- Interactive map of Zahlybia
- ZahlybiaZahlybia
- Coordinates: 51°15′48.5″N 30°27′41.1″E﻿ / ﻿51.263472°N 30.461417°E
- Country: Ukraine
- Oblast: Kyiv Oblast
- Raion: Chernobyl Raion (1923–1988) Ivankiv Raion (1988–2020) Vyshhorod Raion (2020–present) Chernobyl Exclusion Zone (de facto) (1990s–present)
- Established: before 1900
- Deregistered: 1999

Population (2025)
- • Total: 0
- Time zone: UTC+2 (EET)
- • Summer (DST): UTC+3 (EEST)

= Zahlybia =

Zahlybia (Заглиб'я) is an abandoned settlement and former village (selo) in Vyshhorod Raion, Kyiv Oblast, northern Ukraine. The village was evacuated following the aftermath of the 1986 Chernobyl disaster. Before the Chernobyl disaster, the village was under the jurisdiction of the Ladyzhychi village council. It was located near the border with Belarus.

== History ==
In 1900, Zahlybia was a German hamlet with 8 houses and 27 residents (16 men and 11 women). The main occupation of the residents was agriculture. The hamlet had 150 desiatinas (approximately 163 hectares) of land, which belonged to Maria Fedorivna Gezen'eger and was leased by the colonists. The farming system was based on a three-field rotation.

On a 1941 map, the settlement of Zahlybia had 41 houses. On April 25, 1943, during World War II, a Nazi squad burned the settlement and killed 4 residents. After the war, the village was rebuilt.
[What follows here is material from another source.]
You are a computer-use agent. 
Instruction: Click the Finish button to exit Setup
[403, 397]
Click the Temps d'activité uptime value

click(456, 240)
After the Chernobyl disaster in 1986, the residents of the village were evacuated. Zahlybia became a part of the Chernobyl Exclusion Zone, and in 1999, it was officially deregistered.

Until 18 July 2020, Zahlybia belonged to Ivankiv Raion. The raion was abolished that day as part of the administrative reform of Ukraine, which reduced the number of raions of Kyiv Oblast to seven. The area of Ivankiv Raion was merged into Vyshhorod Raion.

From February to April 2022, Zahlybia was occupied by Russian forces as a result of the Russian invasion of Ukraine.